Proserpina’s tongue is stiff and cold.
“Mrs. Macnair!” says the hotelier smoothly. “Do you require assistance?”
“I want to know what my daughter is doing here with these–people.”
“Mother!” says Proserpina.
“I thought I’d ride the train out early and take you shopping for summer clothes,” says Mrs. Macnair. “Now I find you not only out of school, but in disreputable company!”
“This is important!” says Proserpina. “My teacher–”

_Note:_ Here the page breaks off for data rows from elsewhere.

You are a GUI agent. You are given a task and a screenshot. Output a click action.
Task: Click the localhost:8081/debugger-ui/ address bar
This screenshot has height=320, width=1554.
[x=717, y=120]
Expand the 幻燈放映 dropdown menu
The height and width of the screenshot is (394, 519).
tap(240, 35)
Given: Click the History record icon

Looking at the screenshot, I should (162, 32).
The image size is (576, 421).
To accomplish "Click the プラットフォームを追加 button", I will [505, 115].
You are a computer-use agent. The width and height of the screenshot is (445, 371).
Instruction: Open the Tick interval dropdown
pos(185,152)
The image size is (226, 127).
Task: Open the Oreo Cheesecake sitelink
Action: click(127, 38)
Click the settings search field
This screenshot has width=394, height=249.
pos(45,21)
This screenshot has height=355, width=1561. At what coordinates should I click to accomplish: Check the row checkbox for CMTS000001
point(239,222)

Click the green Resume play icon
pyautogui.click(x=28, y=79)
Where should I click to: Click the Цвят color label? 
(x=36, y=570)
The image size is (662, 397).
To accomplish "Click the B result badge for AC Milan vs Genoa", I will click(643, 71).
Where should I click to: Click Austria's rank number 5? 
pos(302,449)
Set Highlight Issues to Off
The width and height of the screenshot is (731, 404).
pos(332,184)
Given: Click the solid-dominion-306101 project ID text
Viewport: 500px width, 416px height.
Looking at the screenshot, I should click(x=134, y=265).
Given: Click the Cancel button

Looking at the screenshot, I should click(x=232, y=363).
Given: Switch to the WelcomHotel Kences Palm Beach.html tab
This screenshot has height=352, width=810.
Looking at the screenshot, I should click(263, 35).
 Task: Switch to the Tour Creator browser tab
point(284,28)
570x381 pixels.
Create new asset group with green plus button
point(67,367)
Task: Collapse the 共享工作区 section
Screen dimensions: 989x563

Her mother’s grip on her shoulder is sudden and tight. “That’s enough, young lady.”
“Proserpina?” says Elijah.
Proserpina has frozen, face white, just a fourteen-year-old girl remembering: this is the woman who broke my arm.
“She smells like the shade of death,” says the hotelier. He jerks his head at Elijah. “We won’t have them here either. Try the flophouse at Oaks.”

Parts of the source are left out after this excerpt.